LLM-Grounded Dynamic Task Planning with Hierarchical Temporal Logic for Human-Aware Multi-Robot Collaboration

TL;DR

This work tackles long-horizon, human-aware multi-robot planning by grounding LLM-generated reasoning inside a hierarchical LTL framework (H-LTL_f) and executing it via a receding horizon loop. The approach combines open-vocabulary perception, hierarchical formal specifications, and dynamic task allocation to produce correct-by-construction plans in dynamic environments, with real-time replanning and safety checks. Key contributions include the hierarchical LTL formulation, product team models with explicit intra- and inter-task switches, and a receding horizon execution pipeline that handles stochastic durations and human motion. The results show improved success rates, reduced planning latency, and robust collaboration across both simulated and real-world human-robot interactions, indicating practical impact for scalable human-aware robotics.

Abstract

While Large Language Models (LLM) enable non-experts to specify open-world multi-robot tasks, the generated plans often lack kinematic feasibility and are not efficient, especially in long-horizon scenarios. Formal methods like Linear Temporal Logic (LTL) offer correctness and optimal guarantees, but are typically confined to static, offline settings and struggle with computational scalability. To bridge this gap, we propose a neuro-symbolic framework that grounds LLM reasoning into hierarchical LTL specifications and solves the corresponding Simultaneous Task Allocation and Planning (STAP) problem. Unlike static approaches, our system resolves stochastic environmental changes, such as moving users or updated instructions via a receding horizon planning (RHP) loop with real-time perception, which dynamically refines plans through a hierarchical state space. Extensive real-world experiments demonstrate that our approach significantly outperforms baseline methods in success rate and interaction fluency while minimizing planning latency.

Figures (8)

• Figure 1: A demonstration of the proposed dynamic planning with the human instruction, "Give Person A the bottle and Person B the chips." At Snapshot 1, the system detected the persons' movement, so it began planning for the possible future positions of the persons. At Snapshot 2, the positions of the persons invalidated the original plan, so the current actions stopped immediately, and the system switched to the new plan once it's ready.
• Figure 2: The proposed method flowchart.
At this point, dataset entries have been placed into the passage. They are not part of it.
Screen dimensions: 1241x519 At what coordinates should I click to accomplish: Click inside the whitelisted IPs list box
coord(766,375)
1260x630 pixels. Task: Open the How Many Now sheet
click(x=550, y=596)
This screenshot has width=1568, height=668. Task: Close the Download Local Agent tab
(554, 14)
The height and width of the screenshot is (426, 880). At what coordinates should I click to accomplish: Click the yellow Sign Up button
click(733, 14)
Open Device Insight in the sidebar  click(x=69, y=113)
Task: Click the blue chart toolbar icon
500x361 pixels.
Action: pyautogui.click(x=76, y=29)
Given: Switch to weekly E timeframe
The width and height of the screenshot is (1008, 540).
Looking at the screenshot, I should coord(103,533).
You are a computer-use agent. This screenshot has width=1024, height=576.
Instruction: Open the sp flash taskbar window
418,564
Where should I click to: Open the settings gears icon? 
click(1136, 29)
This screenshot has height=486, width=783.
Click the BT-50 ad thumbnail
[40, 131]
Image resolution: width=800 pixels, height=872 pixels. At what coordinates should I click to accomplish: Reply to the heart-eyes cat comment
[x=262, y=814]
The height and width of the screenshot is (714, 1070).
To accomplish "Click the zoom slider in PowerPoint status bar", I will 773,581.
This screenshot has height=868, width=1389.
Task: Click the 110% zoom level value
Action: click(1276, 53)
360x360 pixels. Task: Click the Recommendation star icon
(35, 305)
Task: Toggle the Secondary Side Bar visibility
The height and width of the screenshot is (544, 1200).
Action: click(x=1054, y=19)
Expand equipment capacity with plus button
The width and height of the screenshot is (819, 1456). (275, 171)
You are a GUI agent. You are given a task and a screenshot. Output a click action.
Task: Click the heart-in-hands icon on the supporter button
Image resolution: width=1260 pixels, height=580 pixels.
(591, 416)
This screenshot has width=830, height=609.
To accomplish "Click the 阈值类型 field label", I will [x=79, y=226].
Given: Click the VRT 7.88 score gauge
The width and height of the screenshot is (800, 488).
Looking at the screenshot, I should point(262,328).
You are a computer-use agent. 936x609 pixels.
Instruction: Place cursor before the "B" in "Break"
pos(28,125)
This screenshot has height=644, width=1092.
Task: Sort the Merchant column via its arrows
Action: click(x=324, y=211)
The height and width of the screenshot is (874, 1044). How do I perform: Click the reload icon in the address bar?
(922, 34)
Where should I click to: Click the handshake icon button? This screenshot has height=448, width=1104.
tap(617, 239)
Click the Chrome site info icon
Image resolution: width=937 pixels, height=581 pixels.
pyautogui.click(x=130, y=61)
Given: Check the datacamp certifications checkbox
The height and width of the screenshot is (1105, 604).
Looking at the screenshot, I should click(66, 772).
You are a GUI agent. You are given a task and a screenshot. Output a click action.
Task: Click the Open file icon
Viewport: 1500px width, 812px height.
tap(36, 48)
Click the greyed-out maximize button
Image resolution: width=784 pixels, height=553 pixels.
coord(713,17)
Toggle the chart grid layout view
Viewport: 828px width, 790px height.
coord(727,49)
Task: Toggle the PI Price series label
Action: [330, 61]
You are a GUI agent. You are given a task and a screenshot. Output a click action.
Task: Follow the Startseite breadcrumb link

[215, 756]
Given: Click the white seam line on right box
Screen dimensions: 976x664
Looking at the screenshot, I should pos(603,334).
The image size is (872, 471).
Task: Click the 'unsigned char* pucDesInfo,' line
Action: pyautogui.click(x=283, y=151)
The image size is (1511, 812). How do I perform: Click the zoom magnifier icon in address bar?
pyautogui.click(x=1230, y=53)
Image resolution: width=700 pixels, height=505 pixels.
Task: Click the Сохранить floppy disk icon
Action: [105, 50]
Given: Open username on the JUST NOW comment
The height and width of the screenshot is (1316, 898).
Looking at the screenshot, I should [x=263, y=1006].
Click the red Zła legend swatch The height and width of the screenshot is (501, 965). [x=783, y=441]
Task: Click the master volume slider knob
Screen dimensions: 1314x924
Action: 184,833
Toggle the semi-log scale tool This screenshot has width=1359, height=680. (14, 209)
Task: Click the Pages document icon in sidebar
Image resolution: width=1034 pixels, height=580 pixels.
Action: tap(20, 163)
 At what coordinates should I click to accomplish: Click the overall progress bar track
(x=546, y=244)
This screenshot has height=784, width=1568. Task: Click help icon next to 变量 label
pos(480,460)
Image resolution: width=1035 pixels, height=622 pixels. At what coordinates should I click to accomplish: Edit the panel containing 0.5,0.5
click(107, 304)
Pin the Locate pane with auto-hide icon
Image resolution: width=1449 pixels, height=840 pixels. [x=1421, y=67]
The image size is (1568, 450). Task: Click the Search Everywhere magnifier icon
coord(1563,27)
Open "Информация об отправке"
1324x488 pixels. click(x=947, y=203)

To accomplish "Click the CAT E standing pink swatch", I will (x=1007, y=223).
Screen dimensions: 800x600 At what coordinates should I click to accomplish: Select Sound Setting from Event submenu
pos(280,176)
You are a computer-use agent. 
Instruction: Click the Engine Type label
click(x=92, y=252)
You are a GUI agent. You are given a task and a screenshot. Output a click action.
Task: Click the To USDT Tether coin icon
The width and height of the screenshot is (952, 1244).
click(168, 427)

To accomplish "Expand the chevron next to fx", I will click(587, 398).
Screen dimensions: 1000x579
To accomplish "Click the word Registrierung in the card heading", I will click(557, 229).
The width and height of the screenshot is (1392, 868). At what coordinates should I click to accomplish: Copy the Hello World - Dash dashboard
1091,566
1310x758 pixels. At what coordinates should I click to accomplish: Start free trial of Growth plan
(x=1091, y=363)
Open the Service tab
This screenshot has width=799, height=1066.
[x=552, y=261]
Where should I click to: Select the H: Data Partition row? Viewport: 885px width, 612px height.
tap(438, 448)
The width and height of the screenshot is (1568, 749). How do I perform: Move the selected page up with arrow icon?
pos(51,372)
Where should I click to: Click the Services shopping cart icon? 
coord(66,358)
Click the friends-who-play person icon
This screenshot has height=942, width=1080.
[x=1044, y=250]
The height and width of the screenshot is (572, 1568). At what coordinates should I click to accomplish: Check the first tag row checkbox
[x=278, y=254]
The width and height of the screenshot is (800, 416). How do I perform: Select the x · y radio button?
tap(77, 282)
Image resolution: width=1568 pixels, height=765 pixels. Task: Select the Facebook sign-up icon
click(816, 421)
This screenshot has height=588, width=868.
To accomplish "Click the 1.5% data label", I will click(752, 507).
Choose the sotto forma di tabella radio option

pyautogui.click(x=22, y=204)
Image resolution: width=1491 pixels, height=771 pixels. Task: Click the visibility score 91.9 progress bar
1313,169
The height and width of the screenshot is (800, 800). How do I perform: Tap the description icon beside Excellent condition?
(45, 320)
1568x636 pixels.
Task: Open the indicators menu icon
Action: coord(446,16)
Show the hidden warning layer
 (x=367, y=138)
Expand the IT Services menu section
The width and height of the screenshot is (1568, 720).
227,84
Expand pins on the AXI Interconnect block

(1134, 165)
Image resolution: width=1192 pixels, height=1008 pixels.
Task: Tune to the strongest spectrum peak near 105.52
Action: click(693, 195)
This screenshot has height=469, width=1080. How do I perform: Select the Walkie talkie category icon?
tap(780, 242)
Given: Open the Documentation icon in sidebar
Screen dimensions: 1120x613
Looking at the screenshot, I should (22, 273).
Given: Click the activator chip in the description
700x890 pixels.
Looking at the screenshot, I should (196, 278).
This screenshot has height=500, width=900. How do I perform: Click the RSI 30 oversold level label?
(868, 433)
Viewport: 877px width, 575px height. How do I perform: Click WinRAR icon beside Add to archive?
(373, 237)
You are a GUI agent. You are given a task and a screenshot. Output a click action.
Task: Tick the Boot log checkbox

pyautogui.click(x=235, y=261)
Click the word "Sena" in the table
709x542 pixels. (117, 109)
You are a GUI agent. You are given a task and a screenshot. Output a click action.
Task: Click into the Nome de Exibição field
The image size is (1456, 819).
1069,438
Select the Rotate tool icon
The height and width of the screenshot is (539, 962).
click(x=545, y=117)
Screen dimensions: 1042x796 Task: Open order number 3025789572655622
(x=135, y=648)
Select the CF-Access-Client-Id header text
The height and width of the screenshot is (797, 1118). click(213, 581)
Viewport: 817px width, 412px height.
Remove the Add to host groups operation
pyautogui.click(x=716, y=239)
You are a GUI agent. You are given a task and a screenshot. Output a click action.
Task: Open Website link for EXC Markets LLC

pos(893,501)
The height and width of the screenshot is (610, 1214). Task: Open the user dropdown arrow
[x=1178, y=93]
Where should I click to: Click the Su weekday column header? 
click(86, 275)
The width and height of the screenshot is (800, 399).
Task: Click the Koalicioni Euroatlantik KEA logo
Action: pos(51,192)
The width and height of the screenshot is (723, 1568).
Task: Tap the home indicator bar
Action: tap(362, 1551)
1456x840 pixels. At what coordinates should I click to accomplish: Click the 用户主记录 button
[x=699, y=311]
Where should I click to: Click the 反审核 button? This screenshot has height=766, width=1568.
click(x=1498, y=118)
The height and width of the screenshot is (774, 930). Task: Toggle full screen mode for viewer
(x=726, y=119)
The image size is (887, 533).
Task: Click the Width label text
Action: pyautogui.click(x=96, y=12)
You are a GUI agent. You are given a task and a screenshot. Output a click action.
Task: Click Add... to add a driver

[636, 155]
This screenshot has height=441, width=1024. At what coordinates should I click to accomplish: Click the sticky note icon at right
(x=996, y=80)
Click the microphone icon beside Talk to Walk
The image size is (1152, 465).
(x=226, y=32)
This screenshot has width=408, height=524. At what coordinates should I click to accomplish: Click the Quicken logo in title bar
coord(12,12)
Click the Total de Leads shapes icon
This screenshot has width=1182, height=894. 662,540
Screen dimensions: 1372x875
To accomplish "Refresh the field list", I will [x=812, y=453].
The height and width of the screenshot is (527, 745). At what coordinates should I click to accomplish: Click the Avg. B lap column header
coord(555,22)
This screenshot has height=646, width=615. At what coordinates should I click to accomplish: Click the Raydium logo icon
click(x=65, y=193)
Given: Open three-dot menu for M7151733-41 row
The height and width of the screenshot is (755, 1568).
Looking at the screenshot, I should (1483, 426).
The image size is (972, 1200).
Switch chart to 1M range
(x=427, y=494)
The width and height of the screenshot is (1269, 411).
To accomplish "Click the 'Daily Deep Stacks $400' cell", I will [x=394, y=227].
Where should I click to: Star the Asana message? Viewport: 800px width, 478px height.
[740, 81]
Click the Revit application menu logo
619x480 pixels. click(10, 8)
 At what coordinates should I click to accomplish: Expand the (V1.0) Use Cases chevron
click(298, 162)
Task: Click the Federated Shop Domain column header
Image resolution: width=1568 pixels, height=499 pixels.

In the Hierarchical Team Models panel, we illustrate the hierarchical team models for two leaf specifications and two robots. The product team models corresponding to each leaf specification are shown inside the regions shaded in light orange and light green. Within each product team model, $\zeta_{\mathrm{in}}^1$ are drawn as purple bidirectional dashed arrows, while $\zeta_{\mathrm{in}}^2$ are drawn as pink unidirectional arrows. Inter-spec transitions $\zeta_{\mathrm{inter}}^1$ are shown as blue bidirectional arrows, and $\zeta_{\mathrm{inter}}^2$ are shown as red unidirectional arrows. The path marked in yellow highlights a specific plan.
• Figure 3: Pick planning pipeline.
• Figure 4: The proposed robot-to-robot handover method.
• Figure 5: Simulation experiment setup for 2-4-square and 2-4-line.